* Required action *
Please repeat the data exactly, leaving nothing out.
** Opening Material shown block **
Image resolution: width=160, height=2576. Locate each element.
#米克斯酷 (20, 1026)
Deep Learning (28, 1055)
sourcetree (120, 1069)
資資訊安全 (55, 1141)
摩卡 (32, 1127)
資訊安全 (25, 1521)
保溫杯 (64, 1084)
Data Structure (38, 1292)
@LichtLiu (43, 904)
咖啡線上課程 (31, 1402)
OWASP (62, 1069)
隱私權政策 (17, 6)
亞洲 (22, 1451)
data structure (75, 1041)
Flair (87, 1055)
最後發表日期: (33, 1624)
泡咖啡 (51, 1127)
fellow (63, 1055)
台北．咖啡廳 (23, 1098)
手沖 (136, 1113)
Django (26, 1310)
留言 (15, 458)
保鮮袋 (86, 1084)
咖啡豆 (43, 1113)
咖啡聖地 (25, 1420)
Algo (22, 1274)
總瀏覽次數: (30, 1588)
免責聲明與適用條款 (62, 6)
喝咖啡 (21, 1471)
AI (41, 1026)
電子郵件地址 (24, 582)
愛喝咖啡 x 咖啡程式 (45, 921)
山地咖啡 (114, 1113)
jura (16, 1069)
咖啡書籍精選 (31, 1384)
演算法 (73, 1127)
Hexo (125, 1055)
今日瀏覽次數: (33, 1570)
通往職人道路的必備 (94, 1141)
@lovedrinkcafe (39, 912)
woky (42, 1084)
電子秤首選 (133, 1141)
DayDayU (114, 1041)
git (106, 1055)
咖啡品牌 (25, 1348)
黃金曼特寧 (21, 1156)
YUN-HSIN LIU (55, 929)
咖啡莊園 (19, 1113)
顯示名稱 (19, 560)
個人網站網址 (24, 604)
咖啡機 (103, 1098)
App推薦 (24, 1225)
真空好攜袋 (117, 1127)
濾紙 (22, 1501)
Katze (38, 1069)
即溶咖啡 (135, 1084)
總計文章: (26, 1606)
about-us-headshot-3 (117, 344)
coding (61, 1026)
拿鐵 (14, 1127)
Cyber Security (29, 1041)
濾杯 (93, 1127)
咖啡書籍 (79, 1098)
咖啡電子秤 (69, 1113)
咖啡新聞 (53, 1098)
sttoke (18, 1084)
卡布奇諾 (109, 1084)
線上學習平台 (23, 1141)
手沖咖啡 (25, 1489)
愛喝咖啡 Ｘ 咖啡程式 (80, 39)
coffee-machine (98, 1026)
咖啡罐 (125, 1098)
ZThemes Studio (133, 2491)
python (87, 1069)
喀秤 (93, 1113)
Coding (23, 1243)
** Closing Material shown block **
* Solution to this exercise *
Image resolution: width=160, height=2576. Locate each element.
#米克斯酷 (20, 1026)
Deep Learning (28, 1055)
sourcetree (120, 1069)
資資訊安全 (55, 1141)
摩卡 (32, 1127)
資訊安全 (25, 1521)
保溫杯 (64, 1084)
Data Structure (38, 1292)
@LichtLiu (43, 904)
咖啡線上課程 (31, 1402)
OWASP (62, 1069)
隱私權政策 (17, 6)
亞洲 (22, 1451)
data structure (75, 1041)
Flair (87, 1055)
最後發表日期: (33, 1624)
泡咖啡 (51, 1127)
fellow (63, 1055)
台北．咖啡廳 (23, 1098)
手沖 (136, 1113)
Django (26, 1310)
留言 (15, 458)
保鮮袋 (86, 1084)
咖啡豆 (43, 1113)
咖啡聖地 (25, 1420)
Algo (22, 1274)
總瀏覽次數: (30, 1588)
免責聲明與適用條款 (62, 6)
喝咖啡 (21, 1471)
AI (41, 1026)
電子郵件地址 (24, 582)
愛喝咖啡 x 咖啡程式 (45, 921)
山地咖啡 (114, 1113)
jura (16, 1069)
咖啡書籍精選 (31, 1384)
演算法 (73, 1127)
Hexo (125, 1055)
今日瀏覽次數: (33, 1570)
通往職人道路的必備 (94, 1141)
@lovedrinkcafe (39, 912)
woky (42, 1084)
電子秤首選 (133, 1141)
DayDayU (114, 1041)
git (106, 1055)
咖啡品牌 (25, 1348)
黃金曼特寧 (21, 1156)
YUN-HSIN LIU (55, 929)
咖啡莊園 (19, 1113)
顯示名稱 (19, 560)
個人網站網址 (24, 604)
咖啡機 (103, 1098)
App推薦 (24, 1225)
真空好攜袋 (117, 1127)
濾紙 (22, 1501)
Katze (38, 1069)
即溶咖啡 (135, 1084)
總計文章: (26, 1606)
about-us-headshot-3 (117, 344)
coding (61, 1026)
拿鐵 (14, 1127)
Cyber Security (29, 1041)
濾杯 (93, 1127)
咖啡書籍 (79, 1098)
咖啡電子秤 (69, 1113)
咖啡新聞 (53, 1098)
sttoke (18, 1084)
卡布奇諾 (109, 1084)
線上學習平台 (23, 1141)
手沖咖啡 (25, 1489)
愛喝咖啡 Ｘ 咖啡程式 (80, 39)
coffee-machine (98, 1026)
咖啡罐 (125, 1098)
ZThemes Studio (133, 2491)
python (87, 1069)
喀秤 (93, 1113)
Coding (23, 1243)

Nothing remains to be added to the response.